If, as suggested, the social dimension has an influence on the construction of neural networks to the extent of being undissociable from their development, strictly neuroscientific psychologists should find therein some matter for thought. Indeed, don’t they postulate a one-to-one correspondence between each individual mental state (situated in time and space) and a specific neurophysiological state? Cognitive psychology, which to some extent still keeps its distance from neurosciences, views this identity relation as simply occasional, in which case we speak of functionalism. Such a conception allows cognitive psychology to reconcile two requirements: One is to be part of the natural sciences, by virtue of which it claims to share a materialistic or physicalistic ontology; the other is the necessity of maintaining a certain degree of explicative autonomy with regard to neuropsychology. Consequently, it is difficult to grasp the reasons why cognitive psychology would regard social dimensions as outside its realm, since their importance is underlined in the sciences that use them as a point of comparison, or even of reference. If physical matter bears the mark of the individual’s social history, it becomes conceivable that a symbolic “engram” of the social dimension might exist in long-term memory and might play a part in the development and the cognitive functioning of the human being.

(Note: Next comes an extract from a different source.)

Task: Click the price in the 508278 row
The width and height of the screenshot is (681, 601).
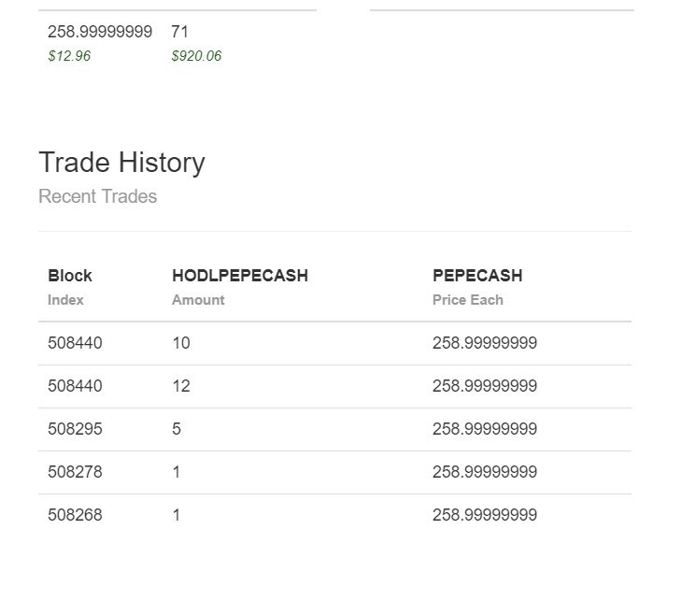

It thus seems difficult to exclude this dimension from the study of learning processes, particularly if one considers, as does cognitive psychology, that there exists a highly structured inner life and that explanations need to be sought on the basis of well-ordered sequences of inner states. Classical cognitivism indeed recognizes that propositional attitudes (i.e. mental attitudes related to propositional content, such as believing that, wishing that) are real states of organisms that determine behaviour. The importance of taking the subject’s social history into account thus becomes apparent, since it is at the very root of the construction of propositional content. The research into cognitive explanations is also concerned with representations and mental states situated at infra-personal levels. Fodor (1983) has distinguished two cognitive systems, which are quite autonomous in certain respects. The first one, peripheral, is characterized by an isolated information processing system. The second one, central, allows for integrated inferences. The former refers to the infra-personal level of cognition, whereas the latter designates the personal level. In both cases the social cannot be dismissed. Indeed, in the peripheral system, the social appears as a component part of the stimulus—the percept—and in the central system it can participate in the development of the concept. The distinction between percept and concept must be understood here in terms of the meaning given by Woodfield (1986).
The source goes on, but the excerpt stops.